Whispers (picture above) is an installation about a whisperer, an eastern european witch who is going to guide the user in the experience. “During this trip you’re confronted with sounds, spaces and situations […] that are real in this context but that are put together not in a narrative way but in an abstract way“. The experiential element in the project is facilitated by the use of a non-regular structure where, “instead of thinking what’s the meaning behind what the user sees, what you want to put the emphasis on is how the user feels during the experience. There’s no direct cause and effect relation“. Emotions are stimulated by a skilful construction of the scene in which you are lead and by the whisperer herself, with whom the user creates a sort of connetion. “At the end of the experience you are put in front of this old lady, she’s very close, she looks directly into your eyes, she whispers directly into your ears and she performs the ritual using their hands which are going directly next to your head“.
This is for you (picture below) was the last project presented: a peculiar installation where the experiential element is transmitted without the use of a headset. “The user is standing in a room where on two walls and on the floor you have three projections that will tell you the story. They understand your point of view and will act accordingly“. During the experience you receive an old passport that triggers a time travel to the beginning of the 20th century in Italy where you find out you are an Italian emigrant to Argentina. When you return to the present you’re faced with the reality of contemporary fellow emigrants facing similar problems. When you leave, you take with you something concrete from the experience: “You have to give back this old passport we have given you to get back to your bag, your coat“, whatever you gave to get into the experience. “With your belongings you will also receive a contemporary passport with your own photo, your name, your signature and it will have the stamp ‘migrant’ “. Therefore, an experience that goes beyond the experience itself.
Why I loved them:
Whispers is incredibly catching even just listening to its creators talking about it. You can imagine yourself in this strange environment where sounds, music, scenes have “a rhythm” but “are not meant to be understood”. A concept that fascinates me to no end and that I have no doubt can be disturbing and mesmerizing at the same time.
This is for you is something different. Both in the narrative (it touches a significant topic and makes a parallelism between migrants that is very interesting) and in the way it gives life to it: the idea of no walls between me and the experience, whether the headset or the “going back home”, is something that I need to try.

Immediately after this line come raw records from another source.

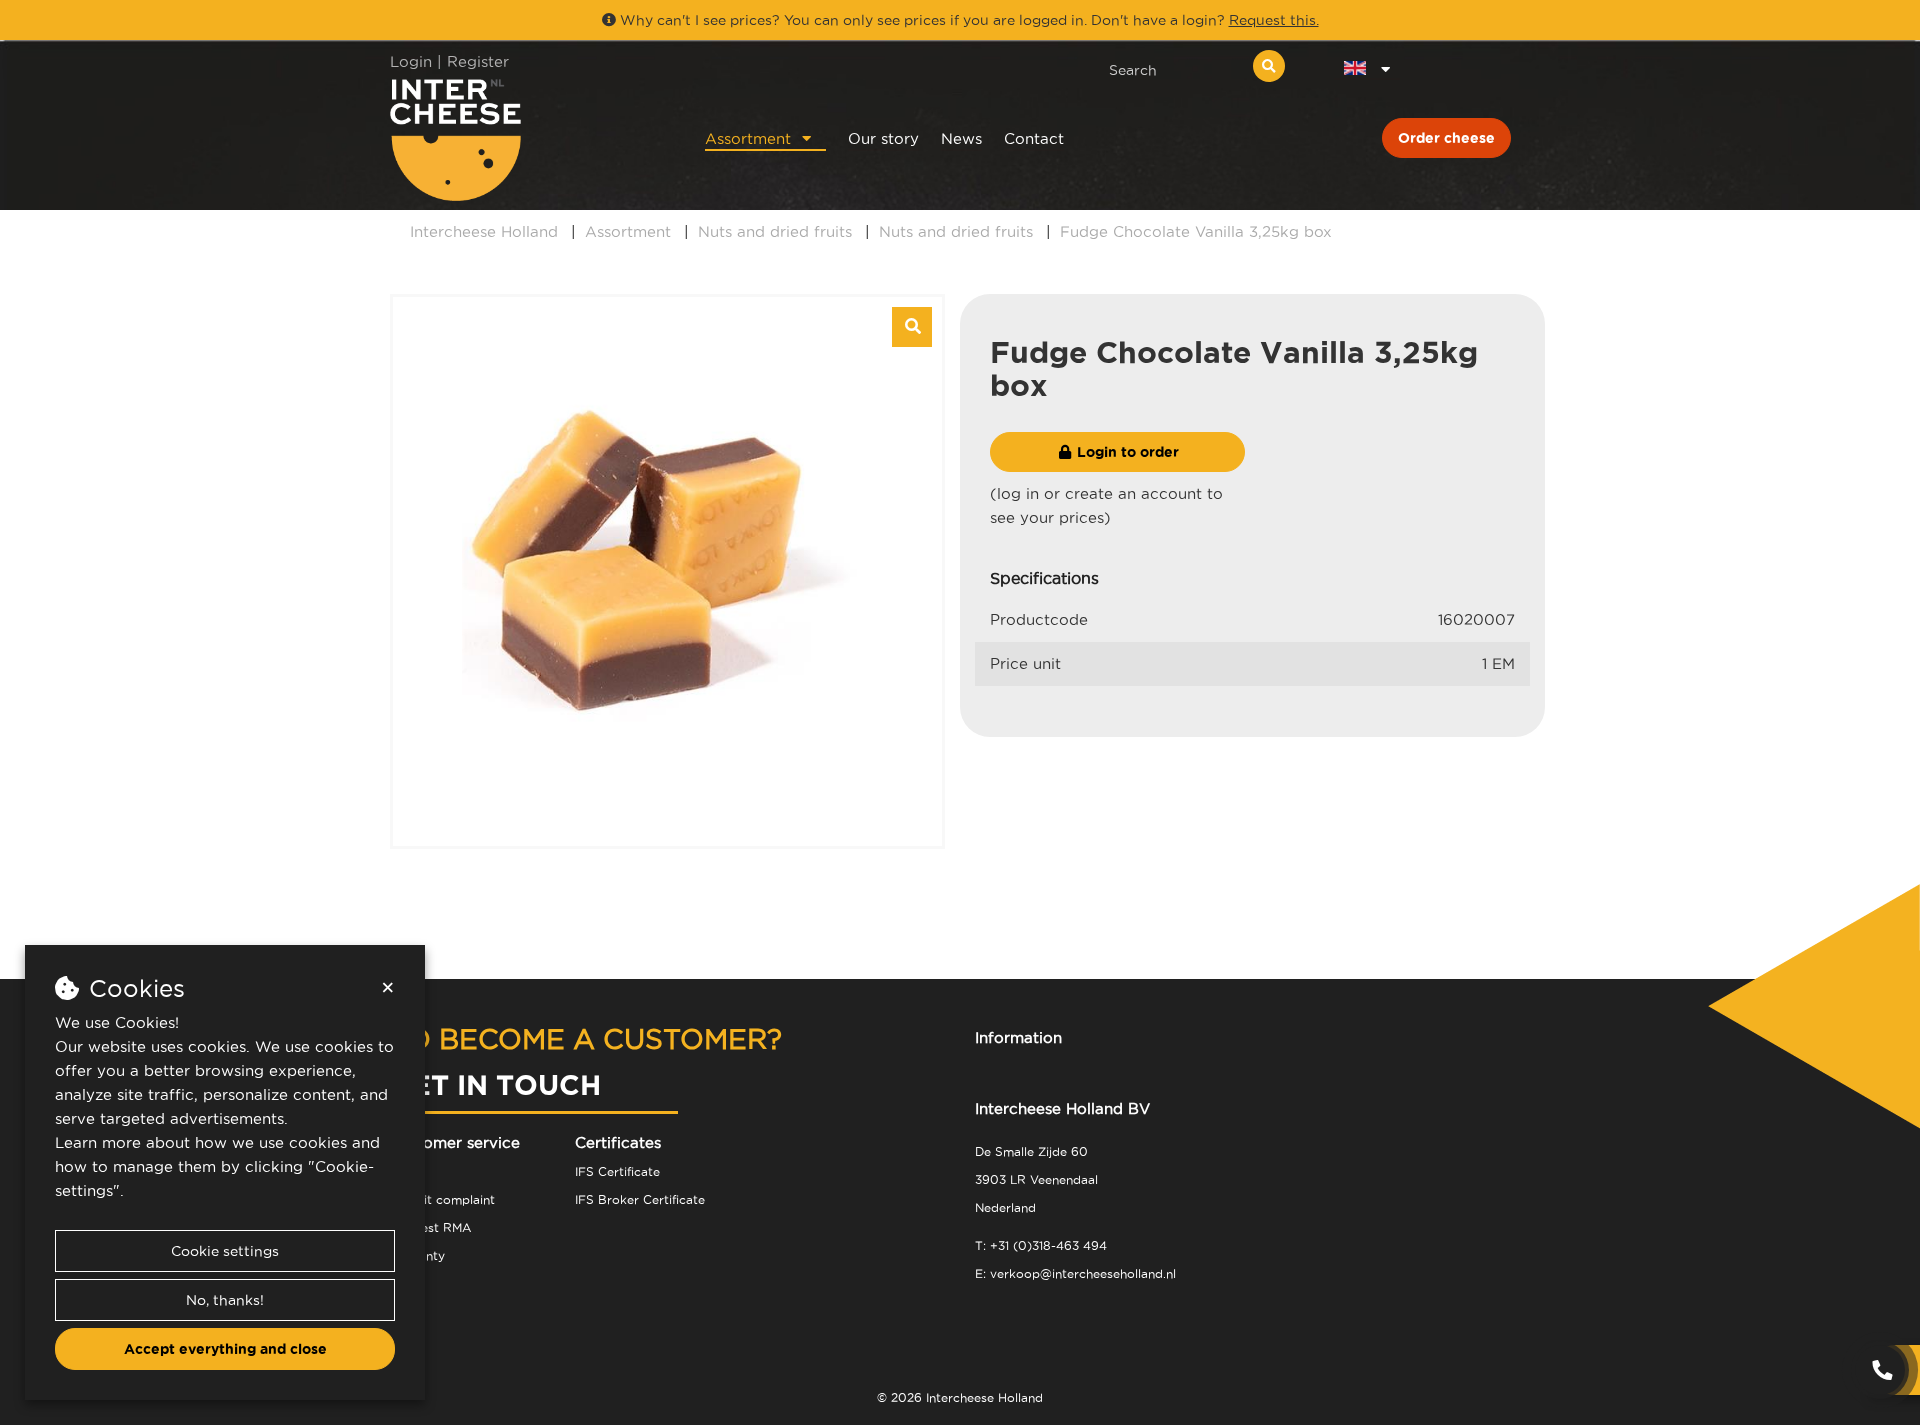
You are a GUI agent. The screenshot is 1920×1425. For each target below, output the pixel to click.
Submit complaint (442, 1199)
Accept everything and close (225, 1349)
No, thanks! (225, 1300)
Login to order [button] (1126, 452)
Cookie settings (225, 1251)
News (961, 138)
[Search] (1269, 66)
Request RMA (430, 1227)
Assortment (748, 138)
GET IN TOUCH (495, 1084)
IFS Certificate (617, 1171)
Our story (883, 138)
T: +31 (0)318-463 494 (1041, 1245)
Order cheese (1446, 138)
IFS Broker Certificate (640, 1199)
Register (478, 61)
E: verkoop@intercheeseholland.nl (1075, 1273)
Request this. (1274, 20)
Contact (1034, 138)
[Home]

Keep calm: the projects are coming (hopefully all of them)
So, what is going to happen now? The Biennale College Cinema Virtual Reality will select, by the end of February, a maximum of 3 VR projects that will receive a contribution towards production and will be presented at the 76th Venice International Film Festival.
Does this mean we won’t get to see all the 12 incredible works presented during the event? Although I am no expert in production processes, I know some projects will seek further funding possibilities and I definitely hope they will get them.
Listening to their directors and producers talking about them, imagining what these works are going to look like… it was like a leap into the future, one that made me say, yes, please, let’s do it. Although I certainly have my favourites, I hope all of the proposals will have a chance, because such inspiring visions should be rewarded and they should definitely be shared with an audience who could learn something from them, and dream a little more simply by experiencing them.
I’ll get back to you with updates in the upcoming weeks. In the meantime, in bocca al lupoto all of you.